* _What is being asked_
Continue the project description on recording birdsong in field ornithology from its last sentence.

* _Supplied passage_
* * *
This project explores listening as a strategy of inquiry in the scientific field-site. Since the late nineteenth century, ornithologists have attempted to make and use sound recordings to study birds’ singing behavior scientifically in the field. Tracing the material practices of scientific recording across locales such as the Cornell Laboratory of Ornithology, the British Broadcasting Corporation and the Cambridge department of Zoology, this project examines how they were crafted into a legitimate scientific technique.
Yet the field-site was never exclusively scientific domain, nor was sound recording ever an exclusively scientific practice. Birds were being recorded and studied in musical notations, on gramophones, magnetic tape or spectrograms, by amateur birdwatchers, hobbyist sound hunters, recording engineers from public broadcasters (such as the BBC) or publishing companies, and even musicians, and biologists sought their collaboration and expertise when recording in the field. At the same time, this required the production, use and form of recordings, as well as the reliability of listening reports to be negotiated.
* * *
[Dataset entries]
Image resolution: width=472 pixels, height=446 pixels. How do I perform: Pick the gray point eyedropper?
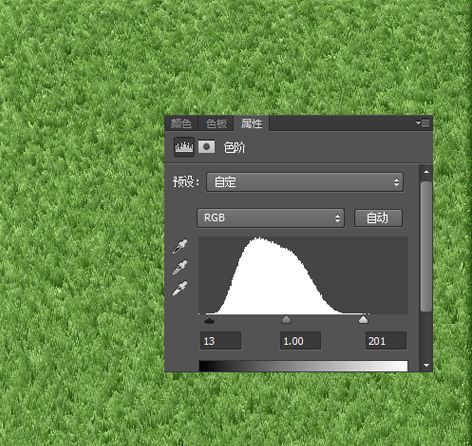180,267
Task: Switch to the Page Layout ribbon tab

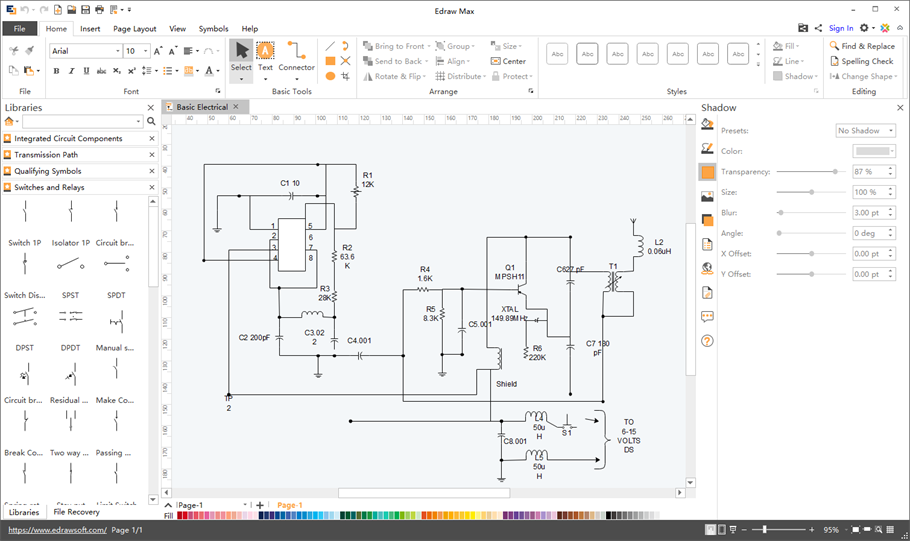Action: (134, 29)
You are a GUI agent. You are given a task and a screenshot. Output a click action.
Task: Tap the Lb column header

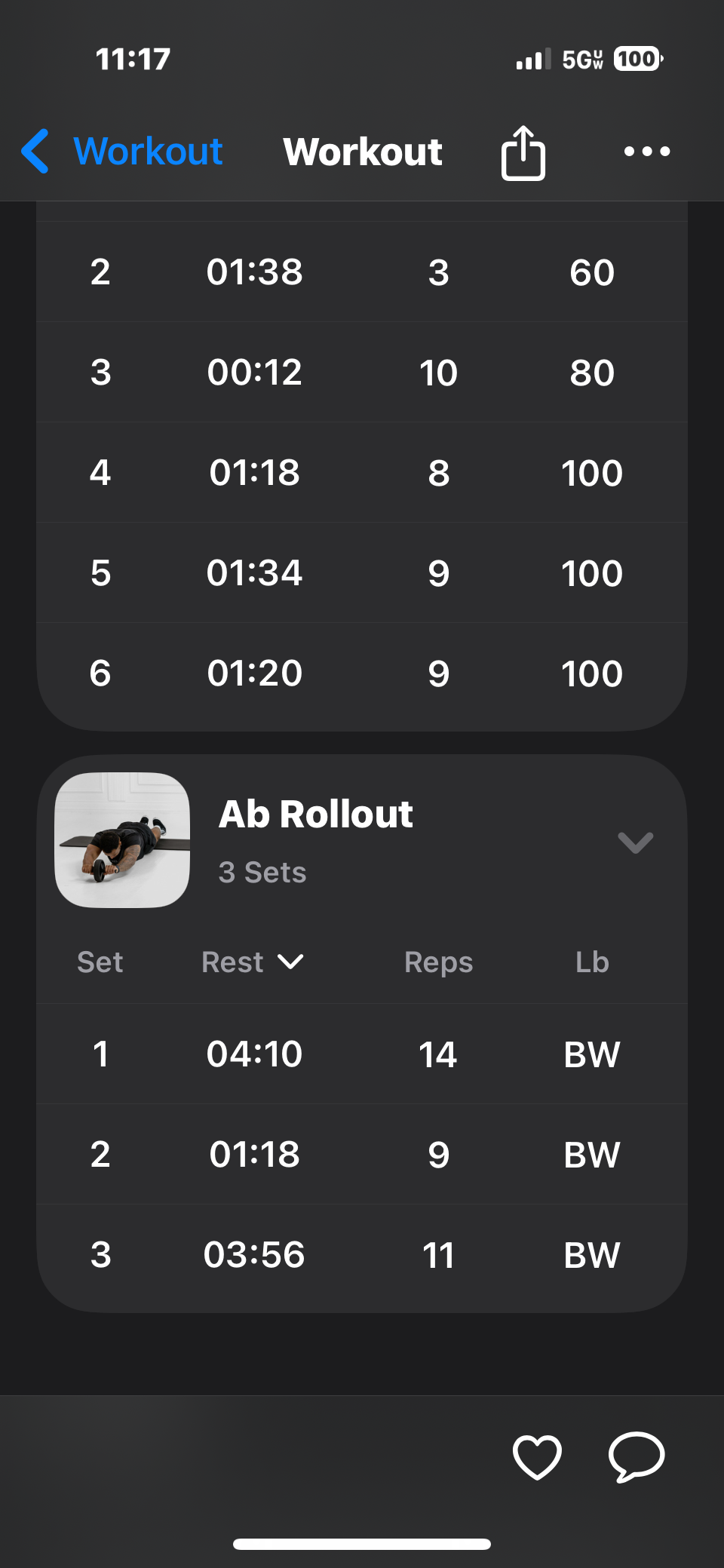[x=591, y=962]
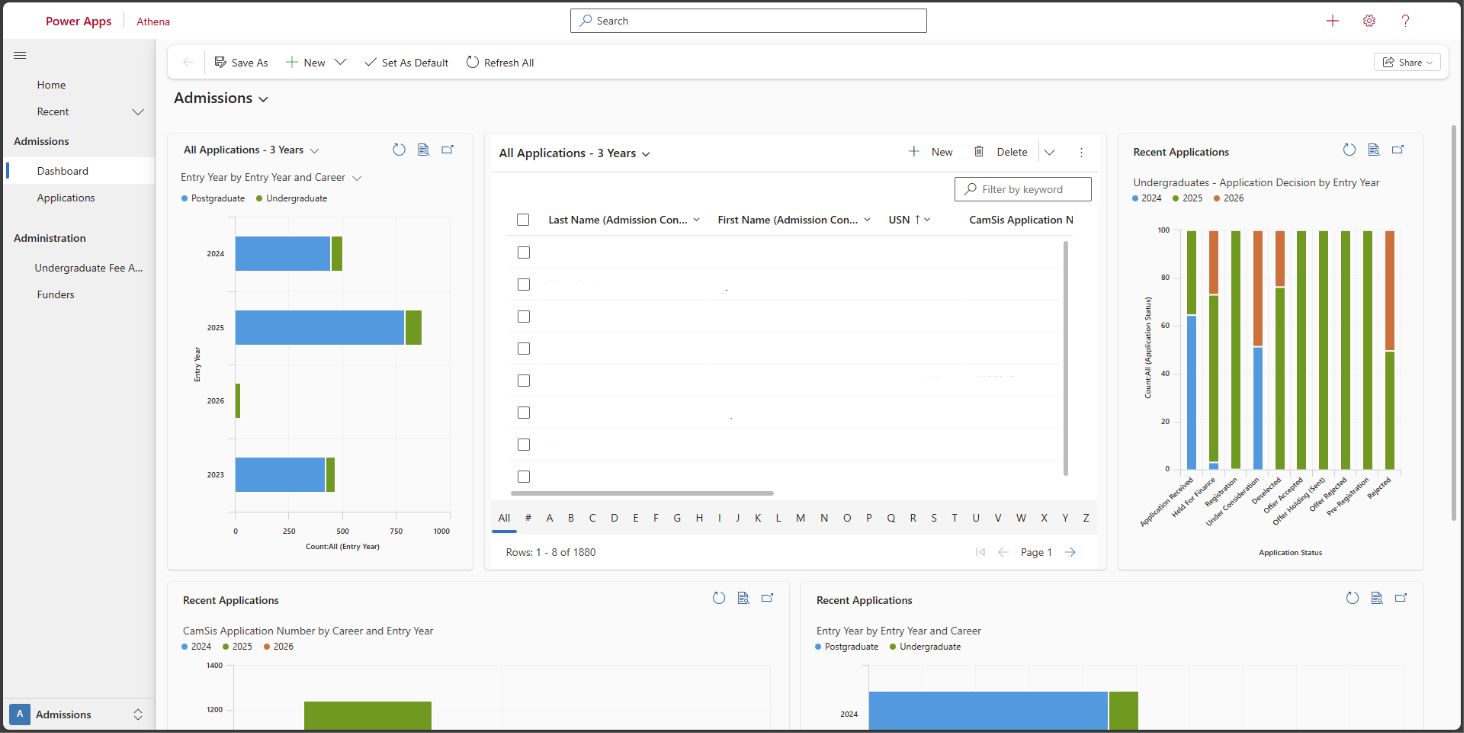This screenshot has height=733, width=1464.
Task: Click the help question mark icon
Action: (x=1405, y=21)
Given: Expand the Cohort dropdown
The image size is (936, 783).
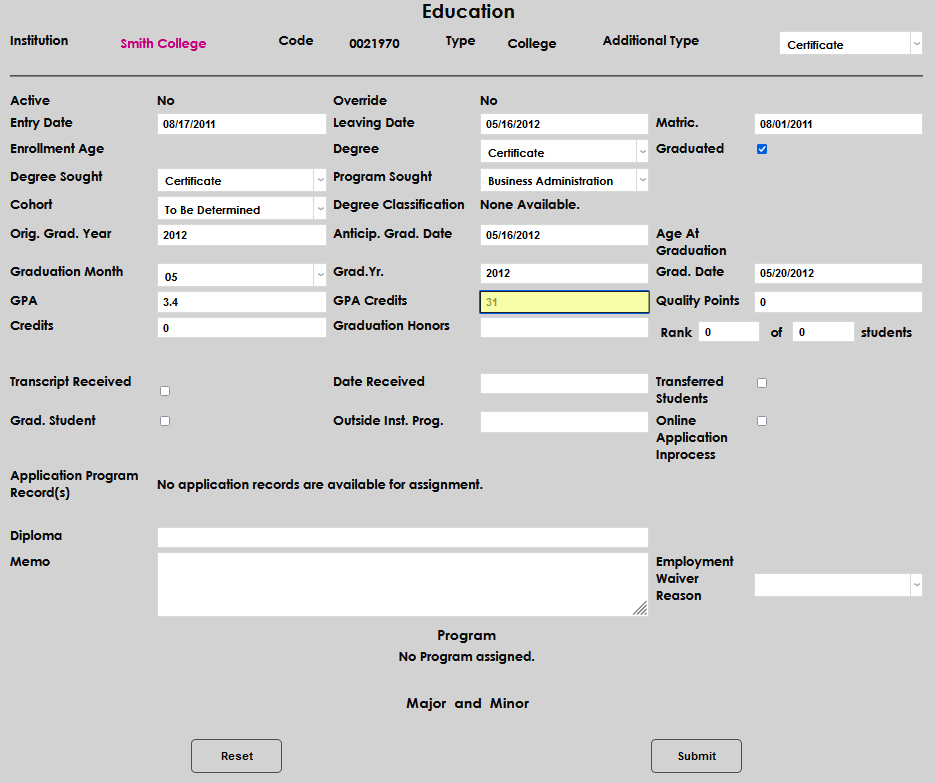Looking at the screenshot, I should pos(241,209).
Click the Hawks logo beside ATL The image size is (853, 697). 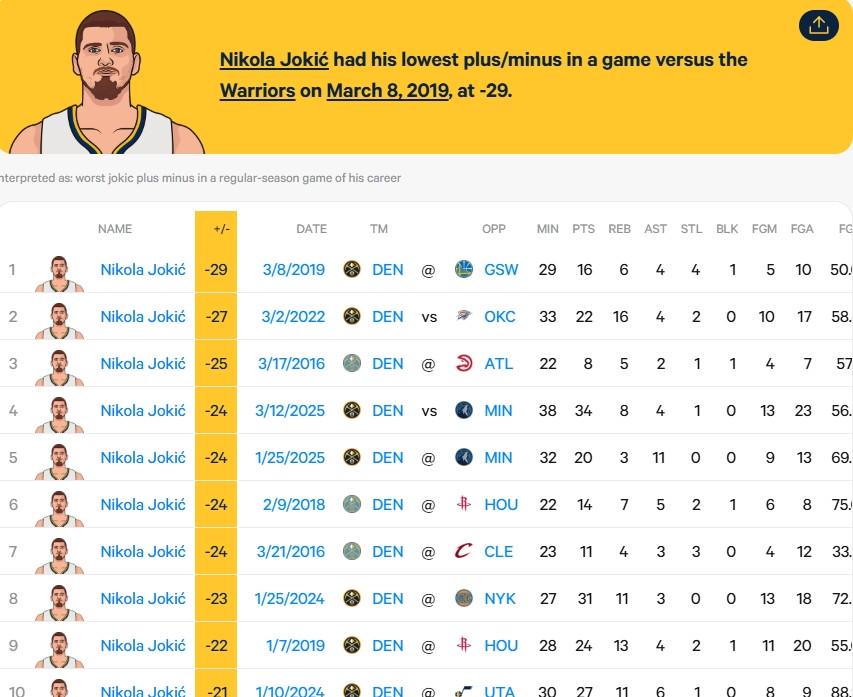pyautogui.click(x=463, y=363)
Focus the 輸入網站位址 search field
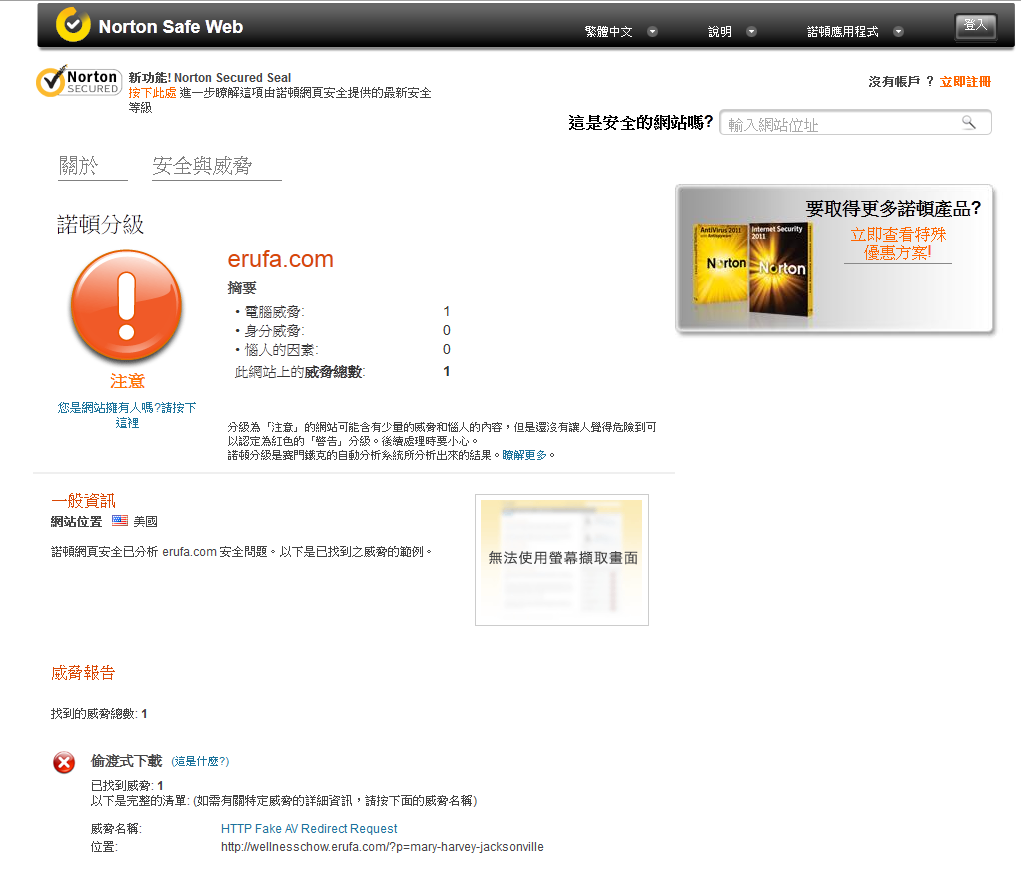The width and height of the screenshot is (1021, 893). [x=838, y=124]
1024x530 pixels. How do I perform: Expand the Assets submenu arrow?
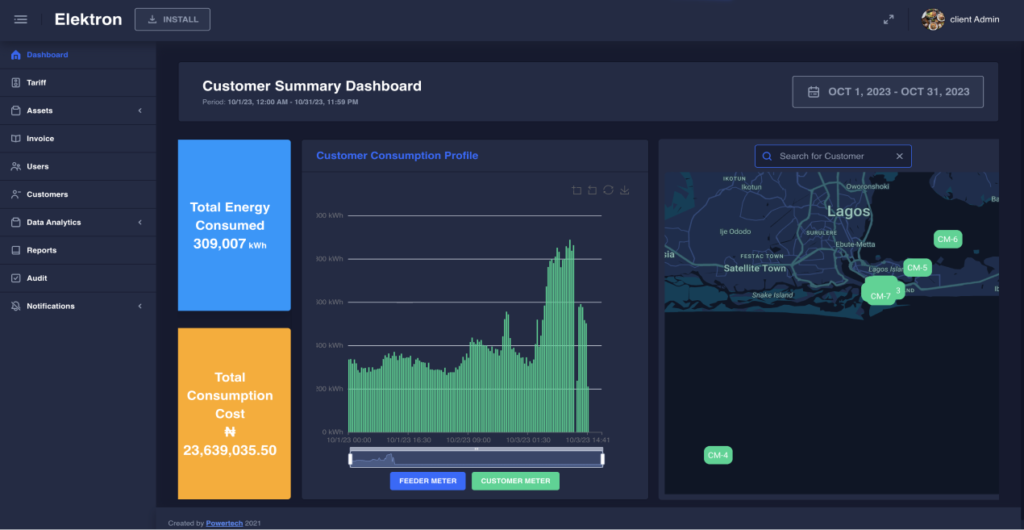pyautogui.click(x=140, y=111)
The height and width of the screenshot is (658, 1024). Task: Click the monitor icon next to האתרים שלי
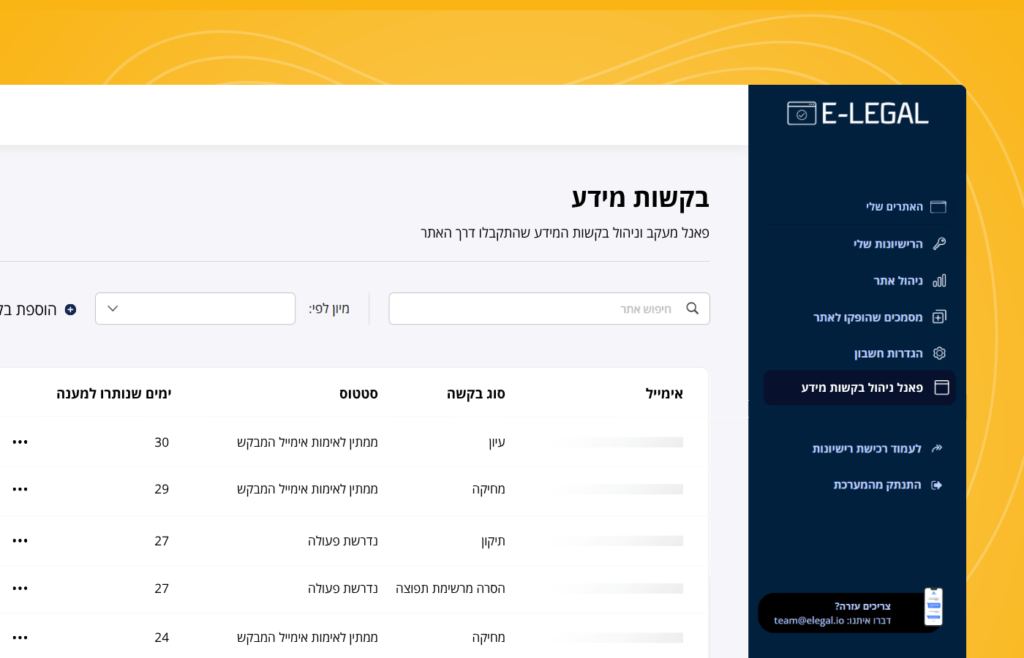tap(938, 206)
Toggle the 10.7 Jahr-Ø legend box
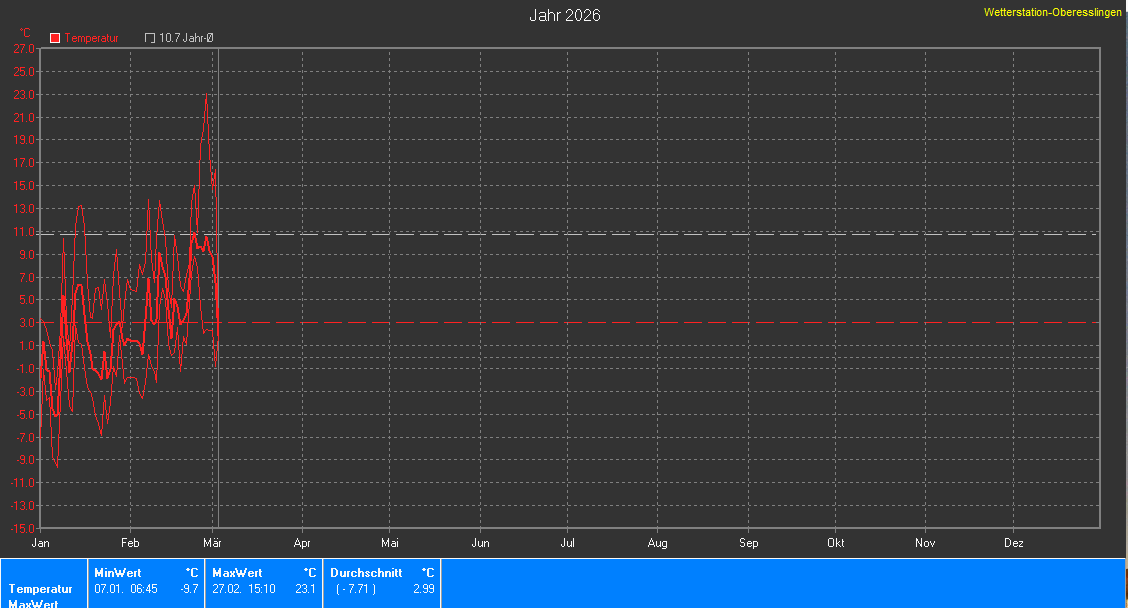Image resolution: width=1128 pixels, height=608 pixels. (150, 38)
* * *
* _Output_
Methodologically, this project focuses on the US, UK and Germany between 1880 and 1980. It draws upon archival sources, such as correspondence, diaries, manuscripts, field- and laboratory notes or editing forms, as well as recordings, published literature and oral history interviews. These were collected at the British Library, the Tierstimmenarchiv at the Berlin Humboldt Universität, Cambridge University, the BBC and Cornell University.
Main researcher: Dr. Joeri Bruyninckx.
(In November 2012, Joeri successfully defended his PhD thesis ‘Sound Science. Recording and Listening in the Biology of Bird Song, 1880-1980‘.)